▶ EXERCISE REQUIREMENTS:
Without the images, set down each entry exactly.

======== RECORD EXCERPTS

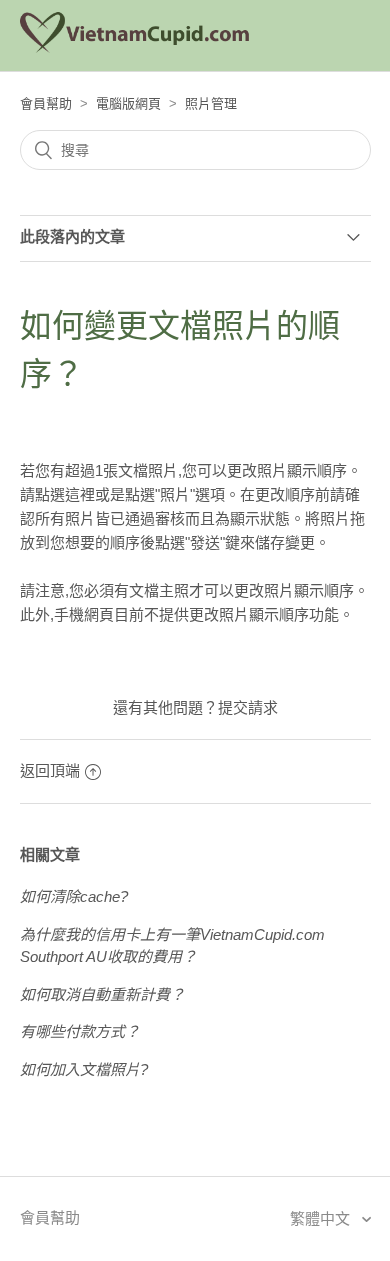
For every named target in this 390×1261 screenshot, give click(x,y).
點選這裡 (65, 494)
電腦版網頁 (128, 103)
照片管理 (211, 103)
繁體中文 (322, 1218)
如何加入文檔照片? (84, 1069)
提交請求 (248, 707)
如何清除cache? (74, 896)
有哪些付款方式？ (80, 1031)
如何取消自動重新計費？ (102, 994)
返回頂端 (50, 770)
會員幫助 (46, 103)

================

▶ SOLUTION FOR THIS EXERCISE:
For every named target in this 390×1261 screenshot, give click(x,y).
點選這裡 (65, 494)
電腦版網頁 (128, 103)
照片管理 (211, 103)
繁體中文 (322, 1218)
如何加入文檔照片? (84, 1069)
提交請求 (248, 707)
如何清除cache? (74, 896)
有哪些付款方式？ (80, 1031)
如何取消自動重新計費？ (102, 994)
返回頂端 (50, 770)
會員幫助 (46, 103)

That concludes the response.